─── Extrait du texte
Tunisie/Protestations – "Les actes de Vandalisme à la Une des journaux

Tunis
AA- Tunis - Emna Meddeb
Les «Une» des journaux tunisiens, parus vendredi, ont été réservées aux protestations contre la hausse des prix que traverse la Tunisie depuis lundi dernier, ainsi qu'aux événements qui ont eu lieu dans l'ensemble du pays.
Les journaux ont étayé les détails des événements sur plusieurs pages et ont soulevé des questions quant à l'avenir des mouvements ainsi que les réactions attendues du gouvernement sans donner de réponse satisfaisante et ce à la lumière de la situation confuse qui règne dans le pays.
Le quotidien tunisien d’expression française, «La Presse» (public) a souligné la nécessité de traiter sérieusement les événements survenus dans différentes régions de la Tunisie.
──────
## Consigne 1:
Reprenez le passage de l'article sur la presse tunisienne, de "Le quotidien tunisien" à "de la Tunisie.", en renommant "quotidien" en "journal".
─── Données à traiter
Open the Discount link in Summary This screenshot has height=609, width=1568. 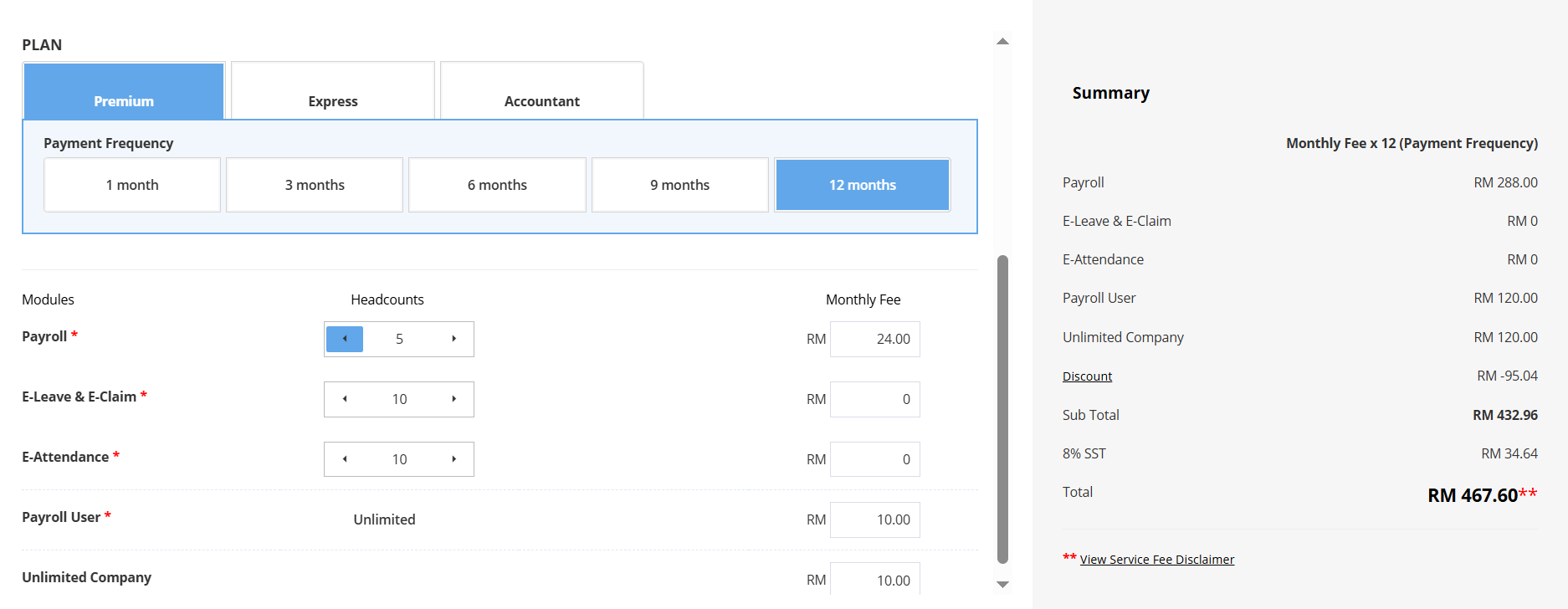(1087, 376)
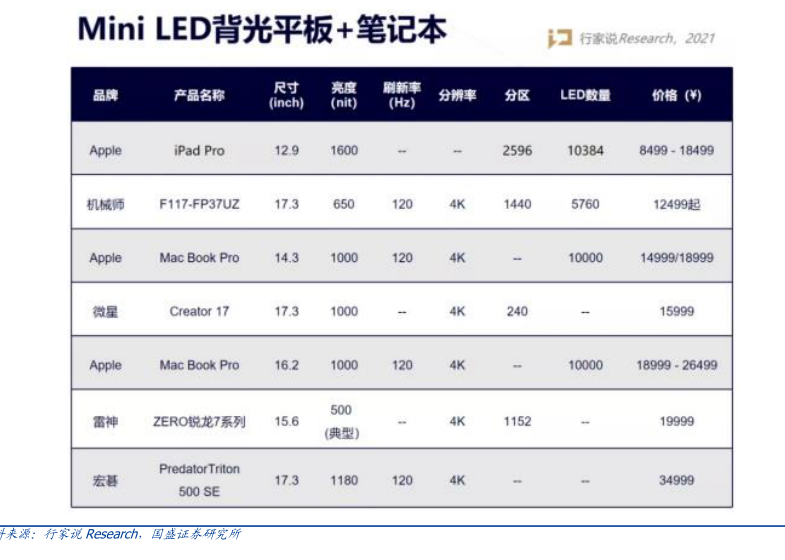Click the Creator 17 product cell
Viewport: 785px width, 560px height.
(x=199, y=311)
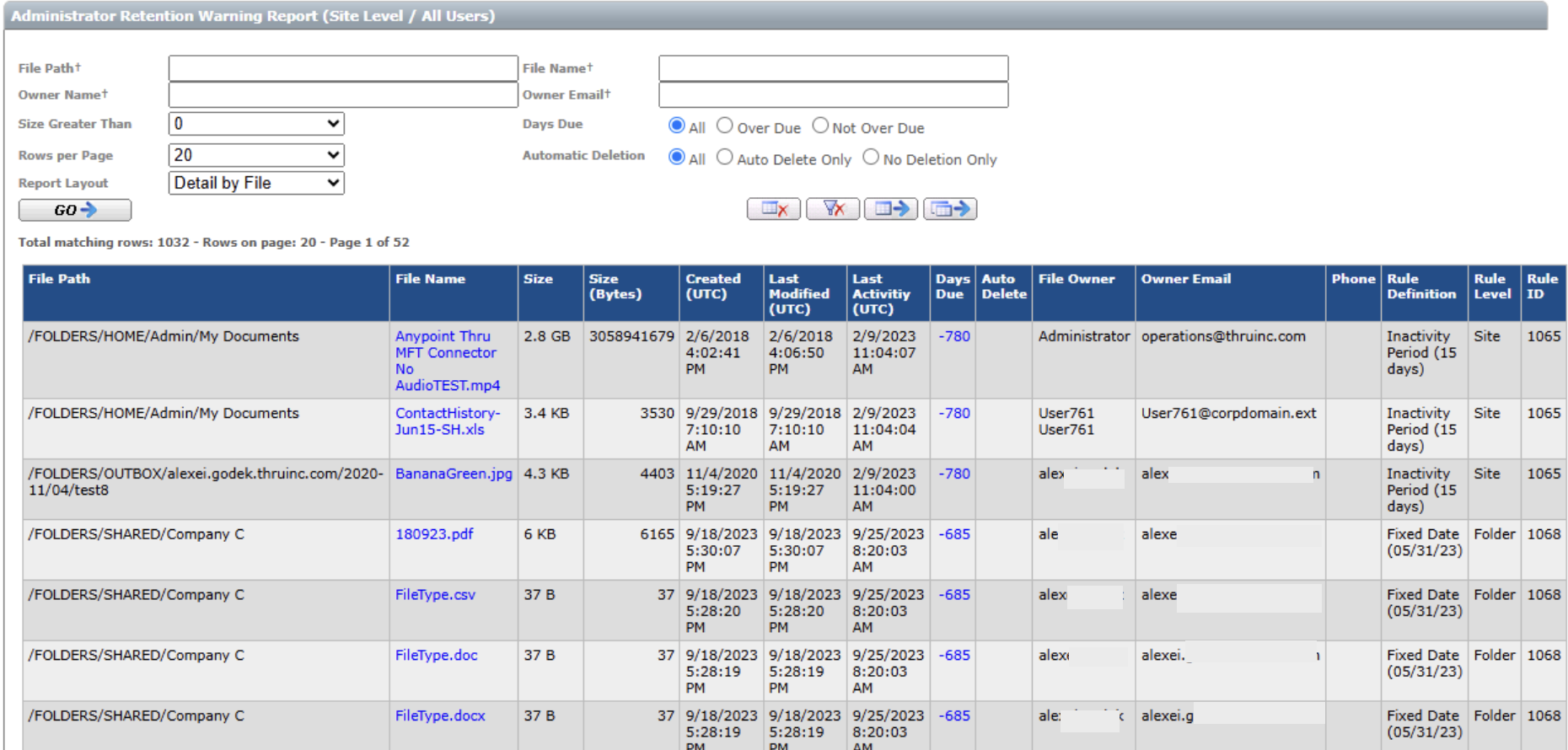1568x750 pixels.
Task: Open the BananaGreen.jpg file link
Action: coord(454,474)
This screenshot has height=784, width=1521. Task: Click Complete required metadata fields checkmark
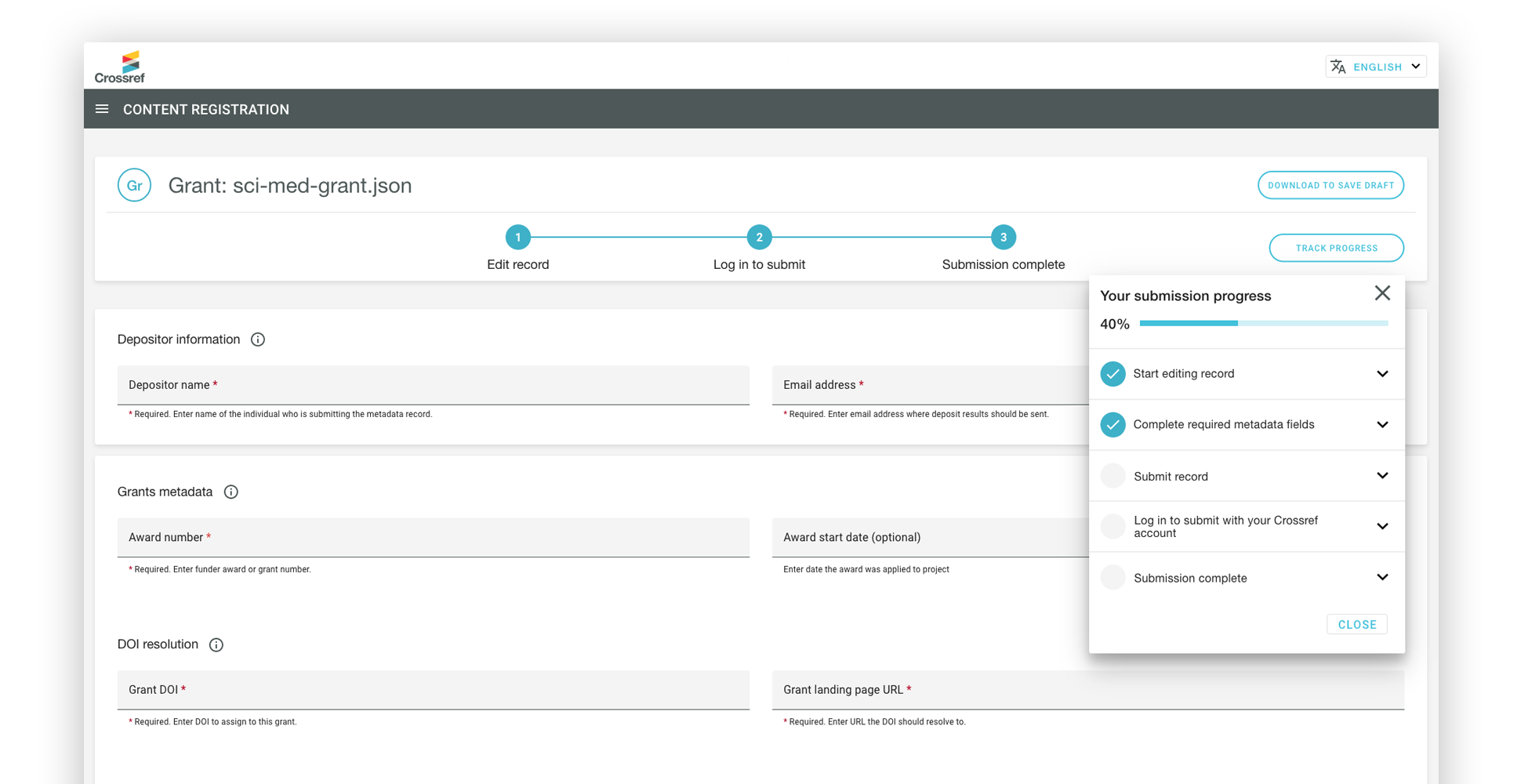click(x=1113, y=425)
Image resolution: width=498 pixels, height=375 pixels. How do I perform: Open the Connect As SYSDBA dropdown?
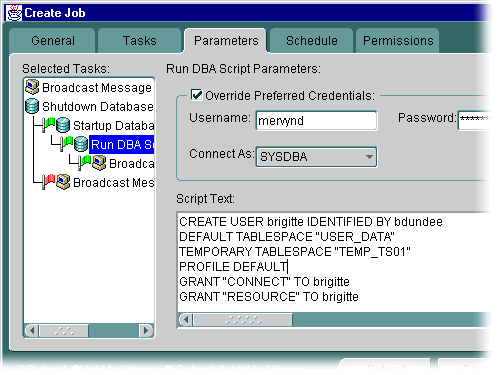click(316, 157)
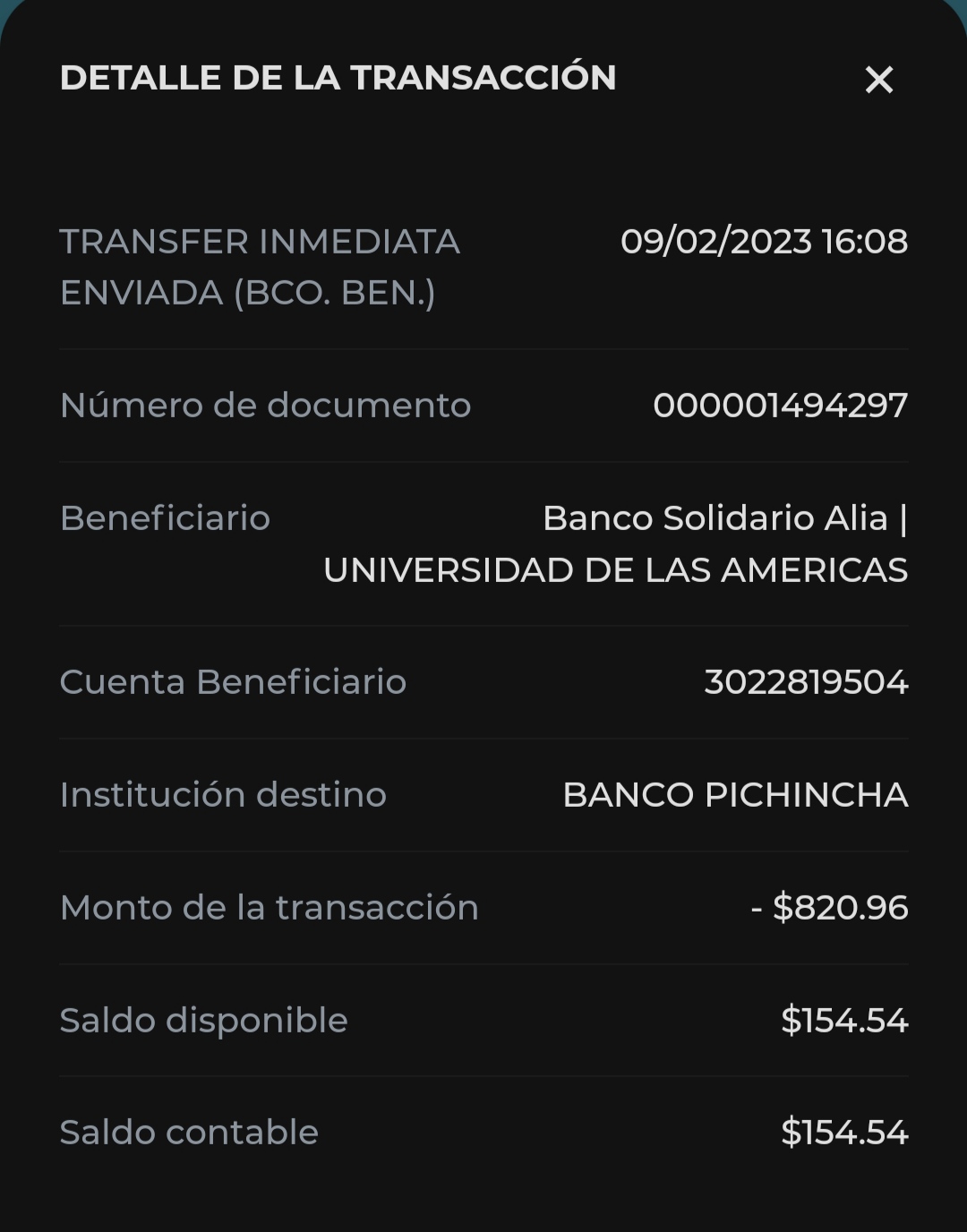Close the transaction detail dialog

[879, 80]
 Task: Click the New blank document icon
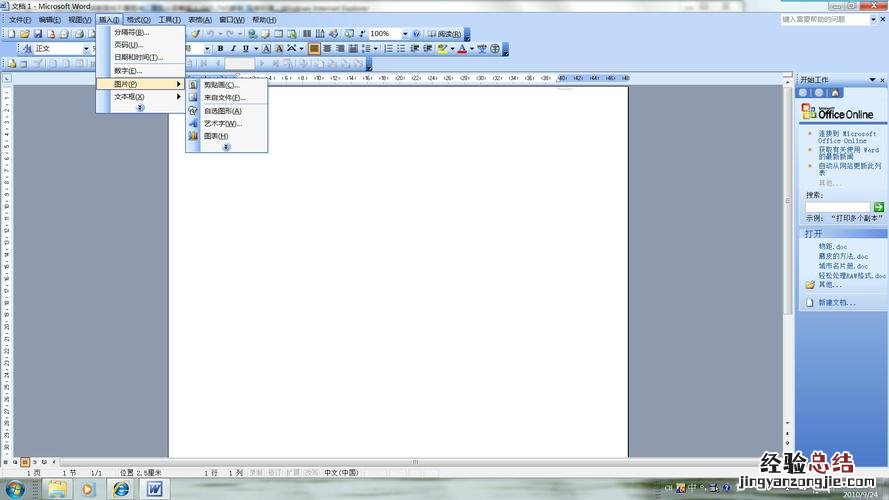click(11, 34)
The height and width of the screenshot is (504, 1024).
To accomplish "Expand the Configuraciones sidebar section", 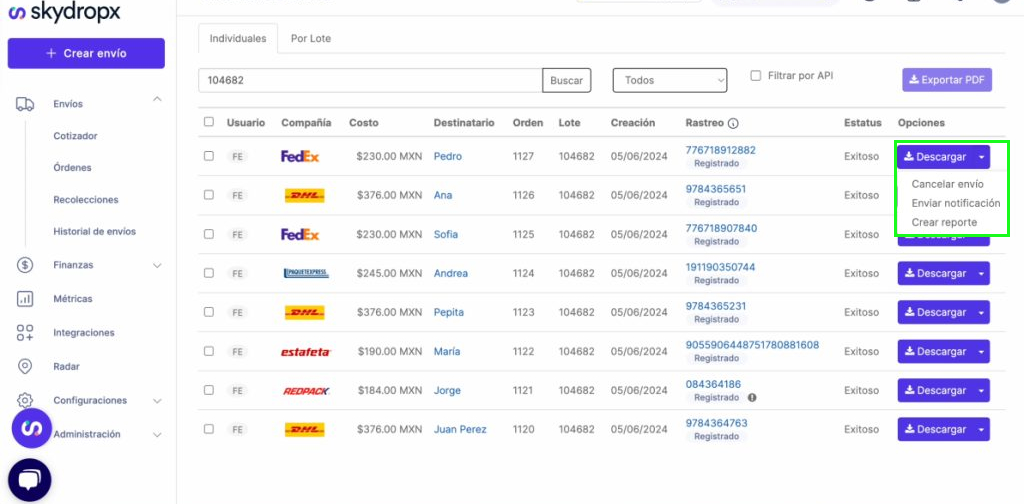I will 157,401.
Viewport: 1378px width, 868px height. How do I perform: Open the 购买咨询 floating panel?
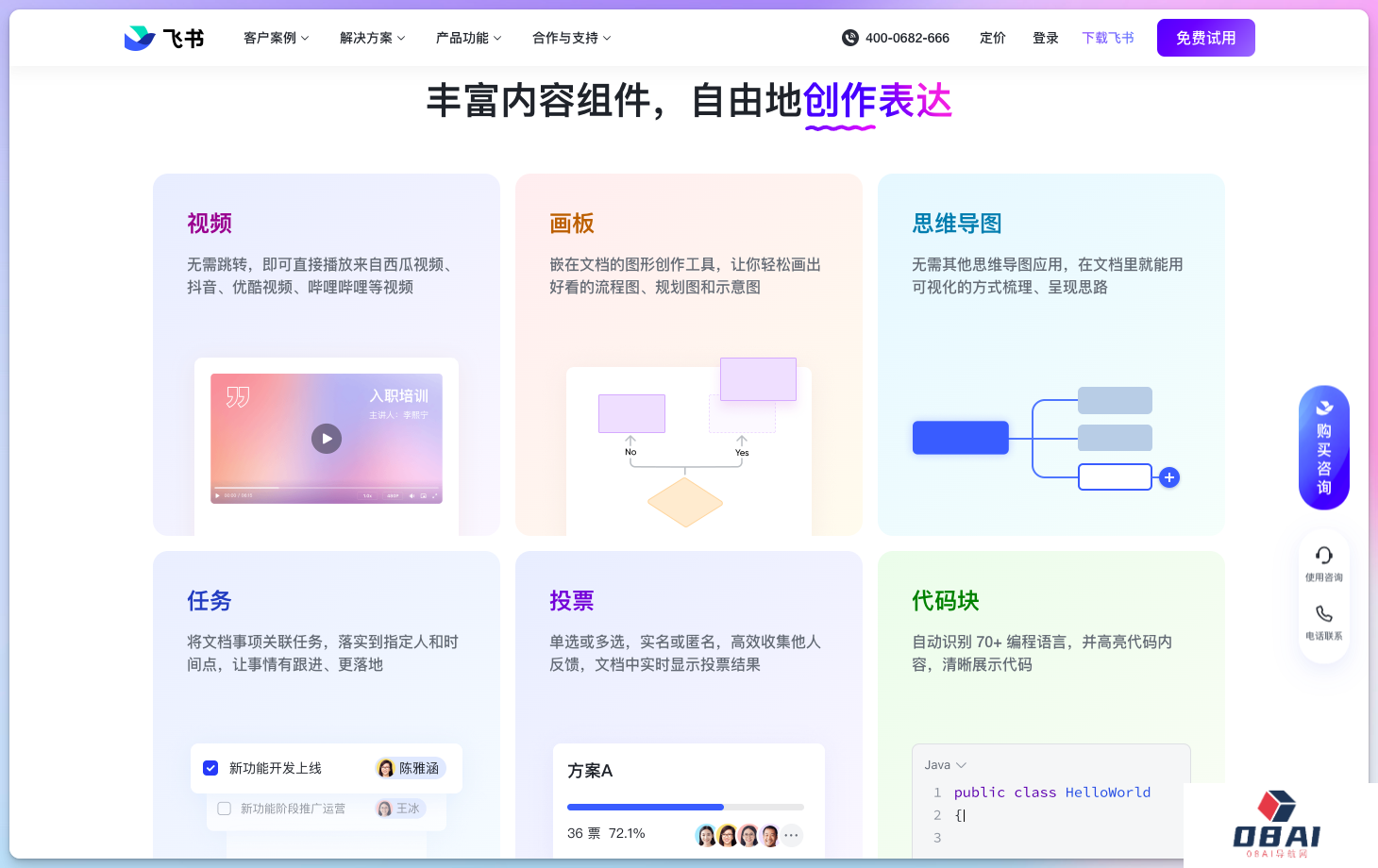pyautogui.click(x=1324, y=448)
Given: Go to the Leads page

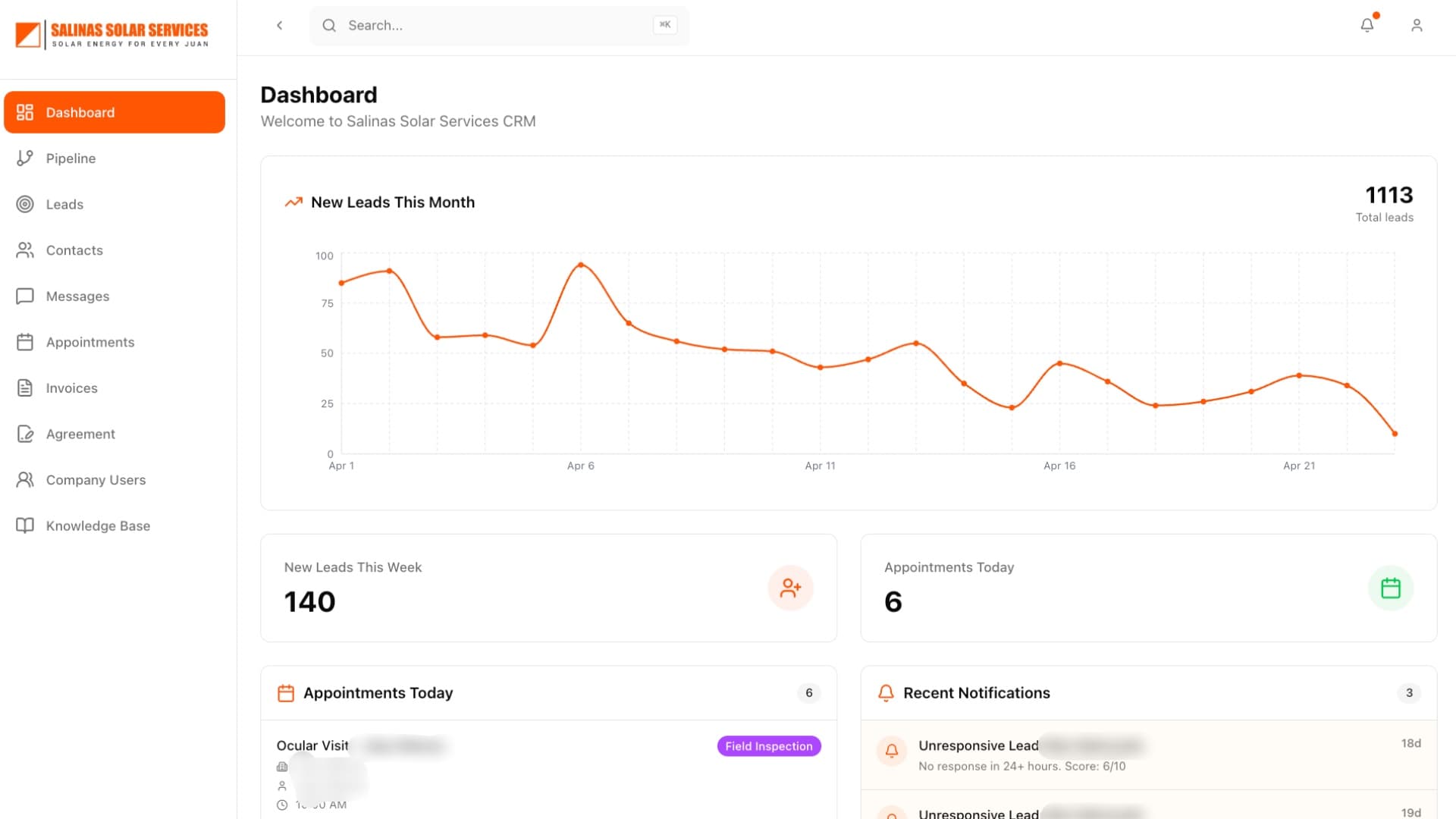Looking at the screenshot, I should (x=64, y=205).
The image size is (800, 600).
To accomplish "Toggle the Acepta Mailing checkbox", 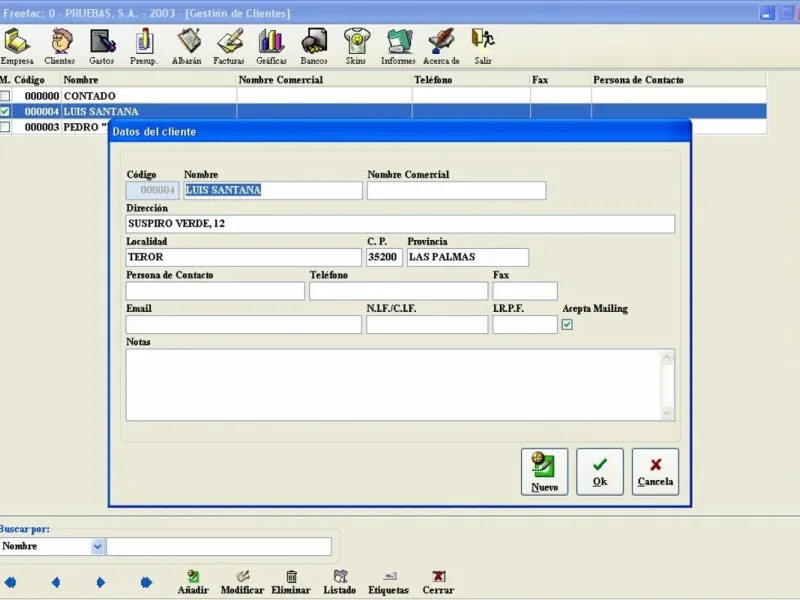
──────
## Consigne 2:
Redonnez à l'identique les lignes des enregistrements, de la ligne qui contient "Viewport: 1378px width, 868px" jusqu'à la fin des enregistrements, sans les images.

## Résultat final 1:
Le journal tunisien d’expression française, «La Presse» (public) a souligné la nécessité de traiter sérieusement les événements survenus dans différentes régions de la Tunisie.

## Résultat final 2:
Viewport: 1378px width, 868px height. How do I perform: Open the 购买咨询 floating panel?
pyautogui.click(x=1324, y=448)
Given: Go to the Leads page

Looking at the screenshot, I should (x=64, y=205).
The image size is (800, 600).
To accomplish "Toggle the Acepta Mailing checkbox", 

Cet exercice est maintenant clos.